Let’s face it, any chef can throw together a bunch of ingredients and claim creativity. Ultimately what sets the most talented apart are obsessiveness and craft. Though the sense of entitlement is high in Michael Voltaggio’s muted gray cavern (the staff can get huffy if you order fewer than four dishes per person), a low-key artistry keeps most pretensions in check. Those croutons of black sesame brioche, dabbed free of grease by a cook behind the counter, add a perfectionist dimension when scattered over the small plate of tuna tartare. The crackly mushroom chicharrón tossed over the seared avocado traps notes of undergrowth in a puff of air. Voltaggio is prone to overuse the chemistry set (a soy gel might as well be a salt lick).

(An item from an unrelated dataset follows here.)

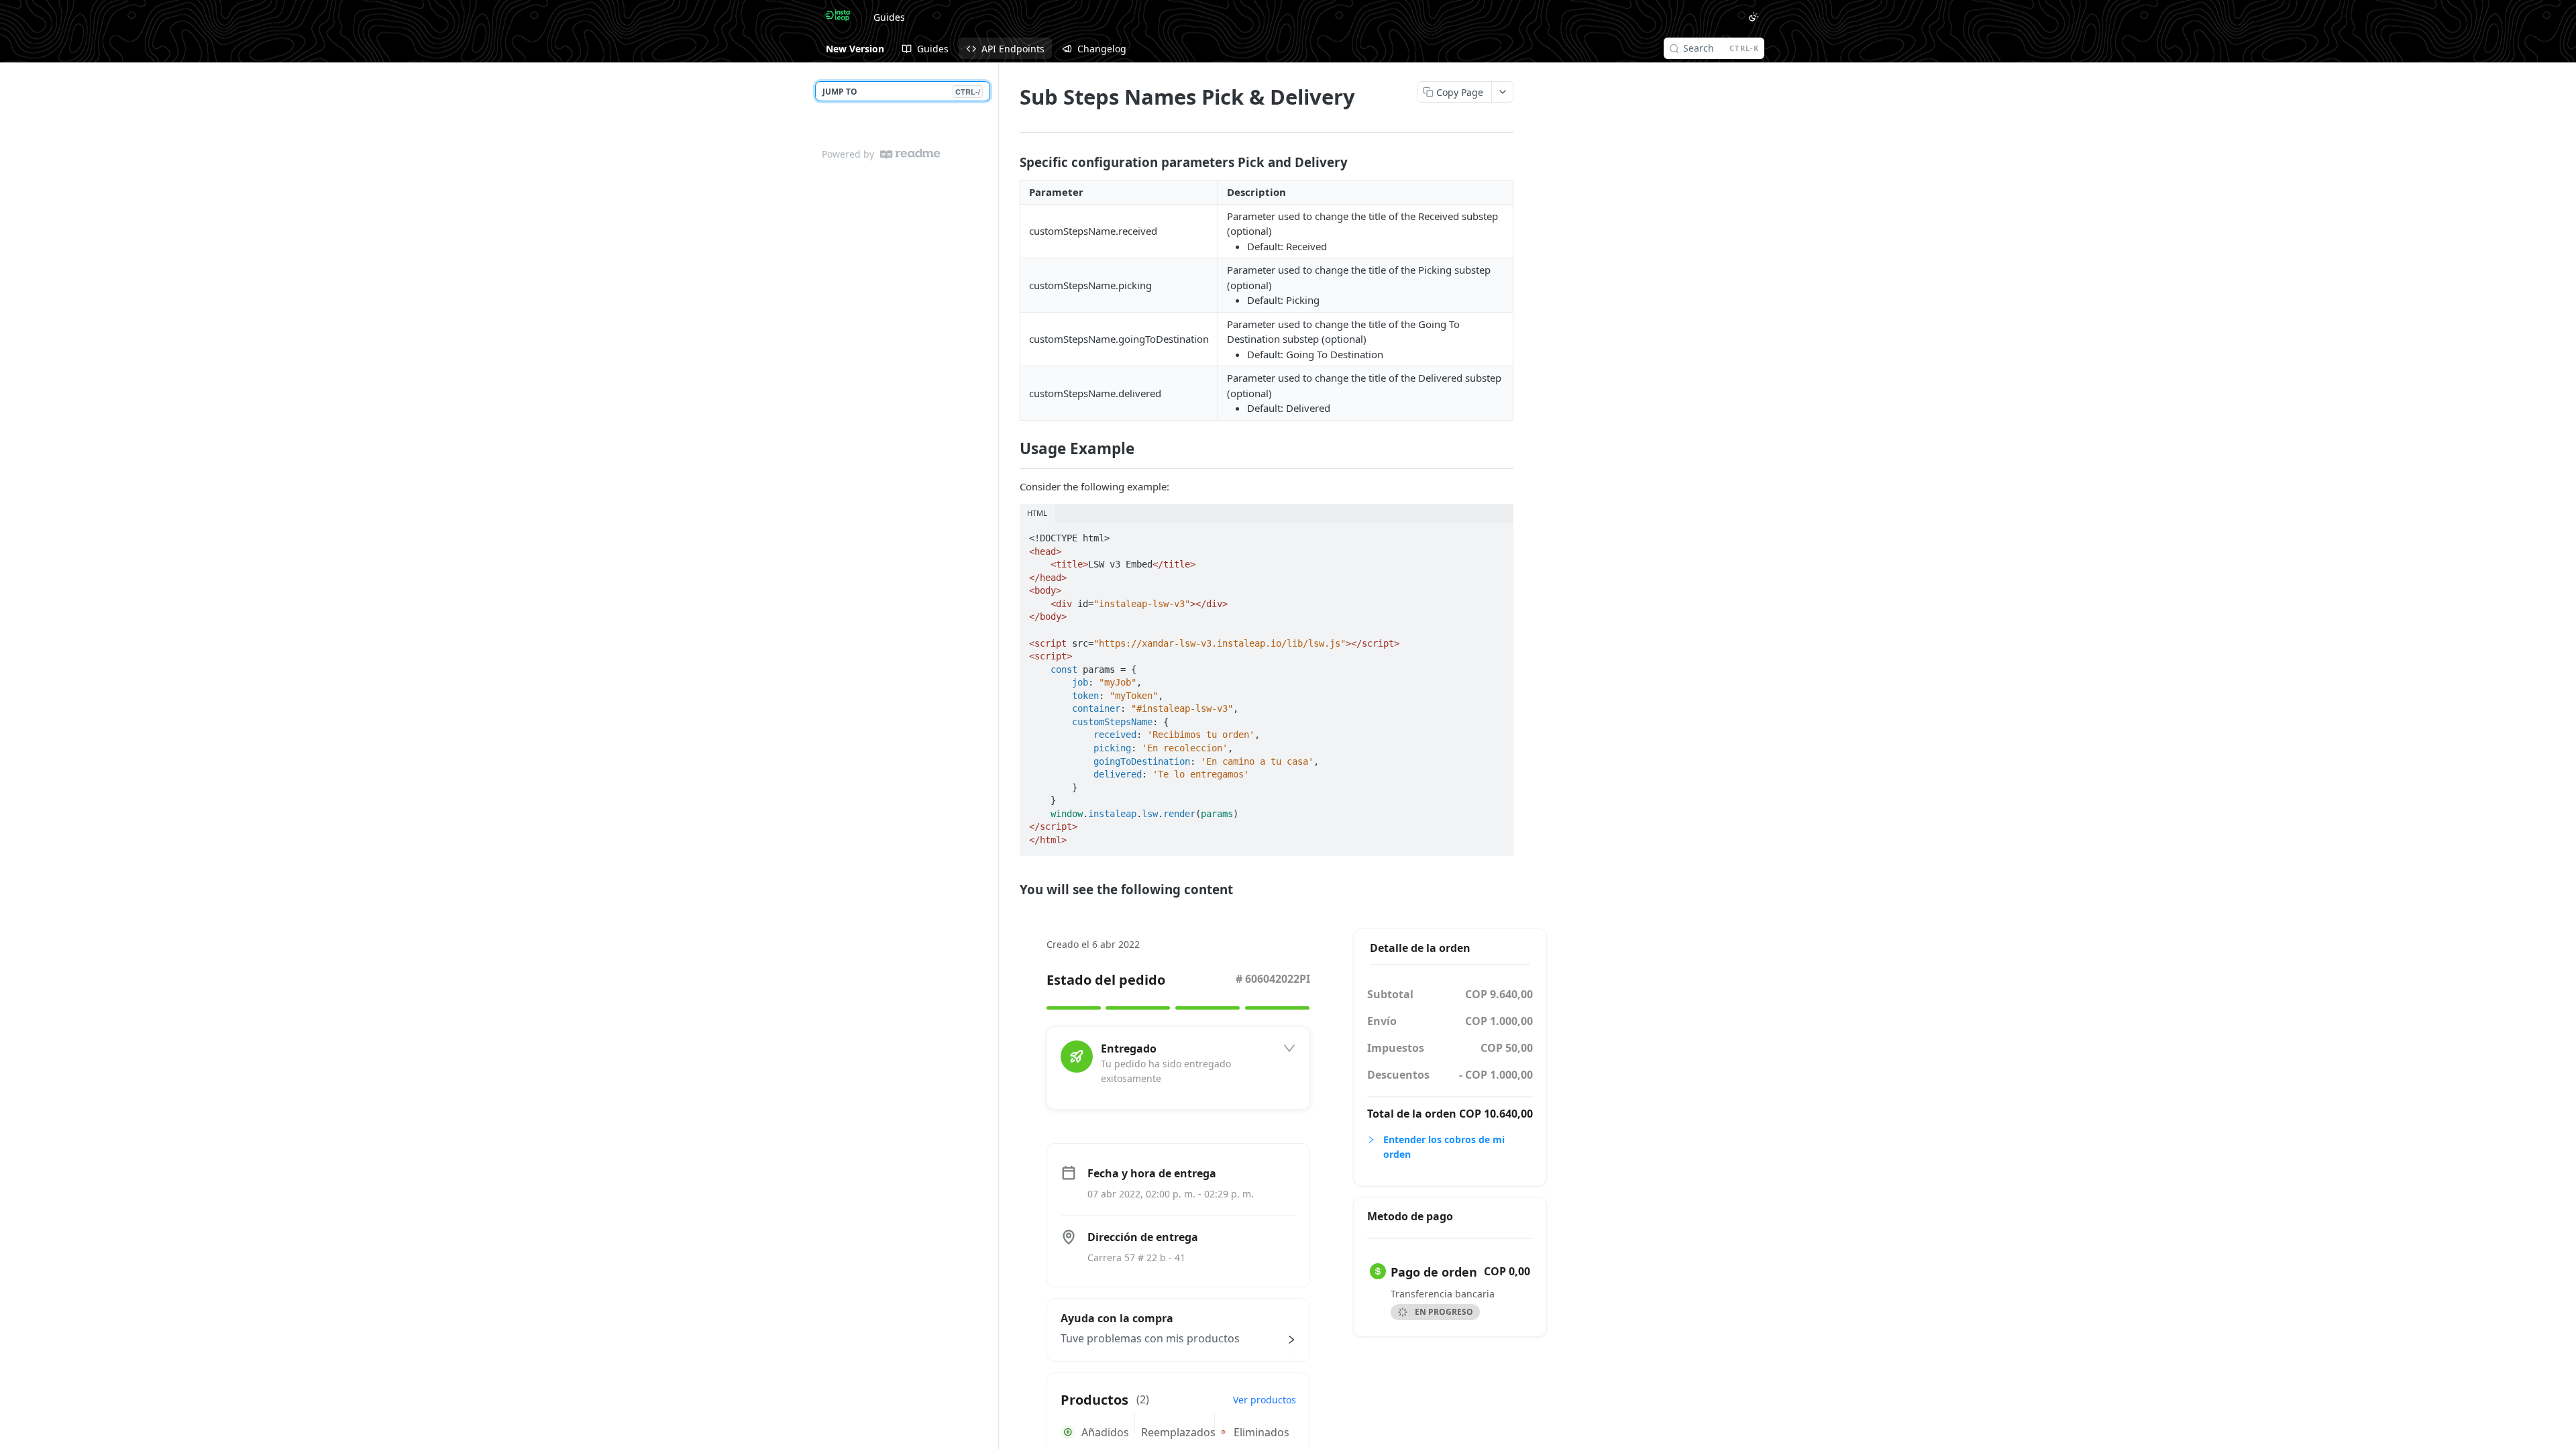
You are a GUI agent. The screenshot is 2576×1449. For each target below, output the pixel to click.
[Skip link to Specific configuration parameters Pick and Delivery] (1010, 161)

But simply dressed kale chiffonade with pumpkin and burrata showcases his more restrained side, while the blowtorched dollops of maple foam crowning the chicken with waffle reveal the searching hominess of his cooking.

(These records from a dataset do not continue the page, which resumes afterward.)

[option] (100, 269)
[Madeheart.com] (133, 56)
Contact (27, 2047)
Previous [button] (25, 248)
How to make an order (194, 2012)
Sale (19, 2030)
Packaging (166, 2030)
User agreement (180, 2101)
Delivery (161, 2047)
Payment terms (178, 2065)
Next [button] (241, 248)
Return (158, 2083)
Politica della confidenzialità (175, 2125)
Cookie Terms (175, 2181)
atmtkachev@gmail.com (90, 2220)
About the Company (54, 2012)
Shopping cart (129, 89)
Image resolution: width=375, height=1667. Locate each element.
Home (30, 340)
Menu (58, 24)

Casual dining at M.B. Post
When David LeFevre left the Water Grill to launch M.B. Post, he may have traded downtown for Manhattan Beach and customers in wing tips for those in flip-flops, but he also liberated himself from a career of rigorous formality. At Charlie Trotter’s in Chicago he wouldn’t have been able to scrawl thoughts on a one-page menu as he does here, and his warm bacon-cheddar buttermilk biscuits certainly wouldn’t have garnered applause at Burgundy’s culinary temple La Côte d’Or, where he cooked early on. LeFevre brings a blazing stringency to the gastropub format in this former post office paneled with acres of reclaimed wood. He grills the squid to a pearly transparency, reinterpreting fish and chips with lightly battered halibut cheeks. Look over at the kitchen, and you just might spot LeFevre, broad shouldered and content amid the mounds of chili-spiked seared beans and the fusillade of pickles that fly out of the kitchen.

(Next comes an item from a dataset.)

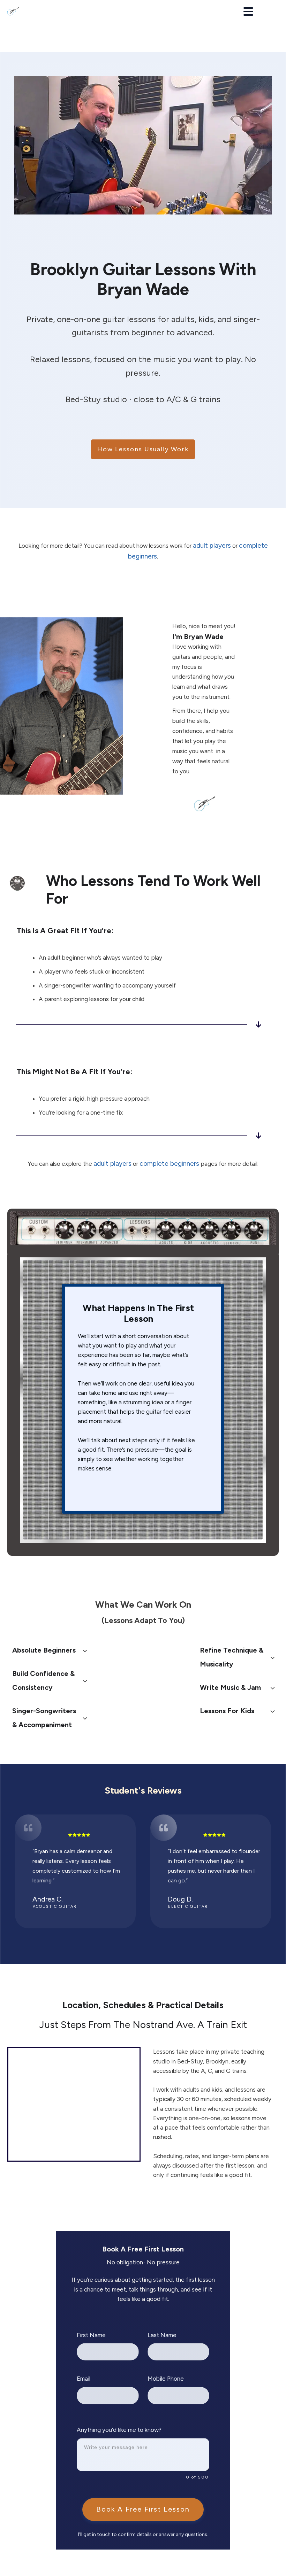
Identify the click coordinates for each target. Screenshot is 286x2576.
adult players (212, 545)
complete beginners (169, 1164)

Roasted chile with almond sauce
Kris Morningstar sears his scallops so deeply, they acquire an almost meaty intensity that’s set off by a garnish of mushroom-strewn grits. His lamb’s tongue with beans and niçoise olives is a crunchy evocation of carnitas, while his farro salad is spared the vegetarian blahs by a dice of turnip and crushed pistachio. The peregrinations of the 33-year-old chef have led him from a downtown boutique loft building to a Hollywood watering hole. Anchoring one side of the courtyard, Ray’s has the elegance of a destination restaurant and the energy of an urban boîte. There are flaws in the Renzo Piano-designed space (what is that stale smell by the entrance?) but not enough to detract from Morningstar’s mastery of robust flavors. You sit in the glass-enclosed room like a character in Edward Hopper’s Nighthawks, only without the alienation. Here comes a freshly made peach financier, satisfying and warm.